Generated by GPT-5-mini| Globus Online | |
|---|---|
| Name | Globus Online |
| Developer | University of Chicago; Argonne National Laboratory; Globus (company) |
| Released | 2012 |
| Programming language | C, Python, Java |
| Operating system | Linux, Microsoft Windows, macOS |
| License | Proprietary, service-based |
Globus Online
Globus Online is a managed data transfer and synchronization service designed for large-scale research data movement across distributed computing environments. It was developed to integrate high-performance data transfer tools with identity and access management systems used by Fermilab, Lawrence Berkeley National Laboratory, Oak Ridge National Laboratory, and other research institutions. The service connects research projects, national laboratories, and scientific collaborations like CERN, LIGO Scientific Collaboration, Human Genome Project and NOAA for reliable transfer of petascale datasets.
Globus Online originated from research efforts at Argonne National Laboratory and the University of Chicago to simplify use of the Grid computing ecosystem and the Open Science Grid. Early prototypes were influenced by the Globus Toolkit and collaborations with National Science Foundation funding programs and initiatives such as the TeraGrid project. Commercialization led to the formation of Globus (company) which offered the managed service used by projects including Large Hadron Collider experiments, Square Kilometre Array pathfinders, and bioinformatics consortia like the 1000 Genomes Project. Milestones include integration with identity providers from InCommon, deployment on infrastructures operated by XSEDE, and adoption by regional consortia such as ESnet members.

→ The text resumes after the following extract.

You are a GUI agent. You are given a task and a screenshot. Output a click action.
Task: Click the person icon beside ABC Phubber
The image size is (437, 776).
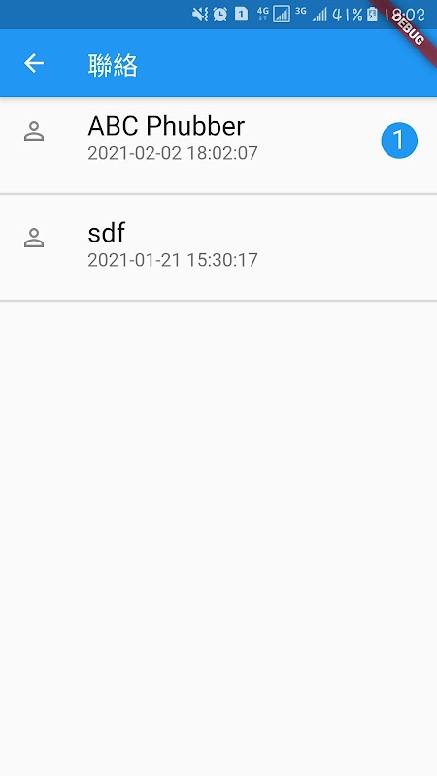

The service architecture combines transfer agents, control servers, catalogs, and identity federation components. Core components include the transfer daemon (built on libraries from the GridFTP protocol lineage), the web-based transfer manager, and command-line interfaces supporting automation with tools like Apache Airflow, Globus SDK, and workflow engines used by Galaxy (informatics platform) and HTCondor. Authentication and authorization use federated identity with Shibboleth, OAuth 2.0 integrations, and attribute services provided by InCommon or institutional identity providers at universities such as Stanford University and Massachusetts Institute of Technology. Storage endpoints often run on systems provided by IBM Spectrum Scale installations, Panasas arrays, or Ceph deployments managed at facilities like NERSC.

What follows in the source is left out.